Porno duro
Algo estamos haciendo mal, o algo no estamos haciendo para, en pleno XXI, tener esas bombas en el cuarto de los niños


De cría rebuscaba en la basura. No por hambre del buche, sino del espíritu. Con un solo sueldo y cuatro bocas en casa, para mis padres todo lo que no fuera comida y libros era capricho. Así que, para la lectora omnívora que fui antes de que las pantallas me arrasaran las neuronas, las revistas y tebeos que tiraban otros eran pura ambrosía. Un día, tendría 12 o 13 años, me explotó entre el botín una bomba atómica. Era un folleto para adultos, o sea, un imán para mis ojos.

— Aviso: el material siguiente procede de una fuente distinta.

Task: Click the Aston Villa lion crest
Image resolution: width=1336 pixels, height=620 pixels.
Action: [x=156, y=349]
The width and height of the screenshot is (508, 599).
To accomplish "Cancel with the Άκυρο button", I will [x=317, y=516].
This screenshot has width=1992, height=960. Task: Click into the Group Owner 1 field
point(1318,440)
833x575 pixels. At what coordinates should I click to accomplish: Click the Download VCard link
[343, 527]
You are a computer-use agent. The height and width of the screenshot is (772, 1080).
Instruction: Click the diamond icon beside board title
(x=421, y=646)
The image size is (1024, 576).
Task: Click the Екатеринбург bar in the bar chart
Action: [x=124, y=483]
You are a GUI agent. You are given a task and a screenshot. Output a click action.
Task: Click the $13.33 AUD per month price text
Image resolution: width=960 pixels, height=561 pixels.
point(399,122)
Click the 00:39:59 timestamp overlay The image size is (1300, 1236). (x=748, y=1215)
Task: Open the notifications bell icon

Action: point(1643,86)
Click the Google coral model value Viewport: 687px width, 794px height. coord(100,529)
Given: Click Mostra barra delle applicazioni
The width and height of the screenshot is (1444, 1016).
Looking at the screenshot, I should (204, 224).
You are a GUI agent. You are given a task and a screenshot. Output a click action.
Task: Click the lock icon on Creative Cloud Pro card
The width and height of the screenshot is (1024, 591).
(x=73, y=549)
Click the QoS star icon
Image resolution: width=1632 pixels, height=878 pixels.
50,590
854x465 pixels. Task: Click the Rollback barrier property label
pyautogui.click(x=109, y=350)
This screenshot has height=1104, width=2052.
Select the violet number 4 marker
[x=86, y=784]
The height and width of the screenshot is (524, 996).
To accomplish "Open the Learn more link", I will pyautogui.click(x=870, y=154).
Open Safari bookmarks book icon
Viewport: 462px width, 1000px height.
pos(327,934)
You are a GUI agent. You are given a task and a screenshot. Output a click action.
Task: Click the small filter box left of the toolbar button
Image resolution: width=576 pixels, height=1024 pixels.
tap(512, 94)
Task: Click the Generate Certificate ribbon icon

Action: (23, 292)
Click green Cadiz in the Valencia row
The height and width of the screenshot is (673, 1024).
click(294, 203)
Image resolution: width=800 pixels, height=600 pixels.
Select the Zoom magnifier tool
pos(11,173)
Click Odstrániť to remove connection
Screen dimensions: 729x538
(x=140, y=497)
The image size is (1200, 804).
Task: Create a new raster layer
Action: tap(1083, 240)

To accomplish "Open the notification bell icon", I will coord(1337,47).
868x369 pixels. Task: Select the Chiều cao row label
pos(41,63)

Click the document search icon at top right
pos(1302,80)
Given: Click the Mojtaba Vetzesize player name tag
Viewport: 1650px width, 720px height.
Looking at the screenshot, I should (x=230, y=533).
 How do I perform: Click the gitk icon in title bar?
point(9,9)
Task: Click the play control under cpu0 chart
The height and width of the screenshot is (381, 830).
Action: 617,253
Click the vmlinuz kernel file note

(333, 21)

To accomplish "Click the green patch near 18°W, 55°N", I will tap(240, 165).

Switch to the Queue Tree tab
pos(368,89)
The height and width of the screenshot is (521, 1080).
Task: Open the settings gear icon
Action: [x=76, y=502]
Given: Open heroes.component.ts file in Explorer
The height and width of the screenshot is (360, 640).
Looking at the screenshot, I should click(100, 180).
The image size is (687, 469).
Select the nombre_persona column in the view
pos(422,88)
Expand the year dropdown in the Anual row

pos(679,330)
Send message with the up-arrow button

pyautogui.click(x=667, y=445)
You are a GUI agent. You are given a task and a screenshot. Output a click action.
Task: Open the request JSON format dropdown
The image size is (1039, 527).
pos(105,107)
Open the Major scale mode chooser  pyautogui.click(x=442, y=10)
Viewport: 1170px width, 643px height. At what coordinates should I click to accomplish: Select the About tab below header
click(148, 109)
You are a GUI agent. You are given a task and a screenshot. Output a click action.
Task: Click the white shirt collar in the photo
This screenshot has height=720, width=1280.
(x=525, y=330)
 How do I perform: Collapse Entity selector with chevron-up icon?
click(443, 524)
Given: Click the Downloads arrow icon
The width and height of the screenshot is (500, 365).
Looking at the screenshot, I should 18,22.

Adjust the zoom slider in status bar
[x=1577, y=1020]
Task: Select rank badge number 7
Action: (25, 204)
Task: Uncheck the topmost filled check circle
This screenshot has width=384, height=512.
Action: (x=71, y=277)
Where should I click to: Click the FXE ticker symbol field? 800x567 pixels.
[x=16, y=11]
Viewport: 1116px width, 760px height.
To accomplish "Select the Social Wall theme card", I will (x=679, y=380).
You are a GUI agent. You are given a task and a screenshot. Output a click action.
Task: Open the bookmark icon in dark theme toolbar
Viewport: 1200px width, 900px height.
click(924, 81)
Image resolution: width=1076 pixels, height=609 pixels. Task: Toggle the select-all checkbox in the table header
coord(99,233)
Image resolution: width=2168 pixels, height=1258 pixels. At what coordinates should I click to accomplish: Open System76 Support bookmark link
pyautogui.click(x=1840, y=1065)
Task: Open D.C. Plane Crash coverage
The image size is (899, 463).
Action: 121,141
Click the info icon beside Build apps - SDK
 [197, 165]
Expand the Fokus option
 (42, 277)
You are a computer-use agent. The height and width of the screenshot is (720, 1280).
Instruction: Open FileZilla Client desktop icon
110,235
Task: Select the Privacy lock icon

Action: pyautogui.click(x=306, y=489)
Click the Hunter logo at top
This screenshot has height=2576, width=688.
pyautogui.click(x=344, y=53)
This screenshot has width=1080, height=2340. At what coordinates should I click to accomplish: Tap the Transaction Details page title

Pero no un Interviú, ni un Lib, ni un Playboy, con el surtido de pubis, tetas y culos que tenía tan vistos. Era una revista X con fotos hiperrealistas de penes, ortos y vulvas interaccionando en primerísimo plano que me provocaron arcadas y me dejaron trastornada varios días con sus noches. Una era niña, no tonta. Antes de eso, la lectura de alguna novela de las del salón, a las que nos dejaban barra libre, me había provocado turbación y deseo. Pero aquellas imágenes ofendieron mi inocencia y pervirtieron mi idea del sexo más que un millón de palabras. No sé si me explico.
Aquí y ahora, uno de cada cuatro menores de 13 años ve porno y lo tiene como referencia para iniciarse en el sexo. Lo que ven y lo que hacen a solas lo imagino. Nada nuevo bajo la capa de ozono. Lo peor es que no hayamos aprendido nada. En mi familia no se hablaba de cintura para abajo, hasta el punto de que tuve que aprender a ponerme tampones a escondidas. Nadie, tampoco, ni en casa ni en el cole, me habló de la ternura, el goce y el misterio del sexo. Pero eso fue el siglo pasado. Algo hacemos mal o no hacemos en este para tener tamañas bombas en el móvil de los críos y no poner contrapesos en la familia ni en la escuela. Por eso me repugna tanto el pataleo de esos políticos que acusan a quienes intentan educar sexualmente a los niños de adoctrinarles, pervertirles y animarles a masturbarse. Algo que jamás hizo falta, por cierto.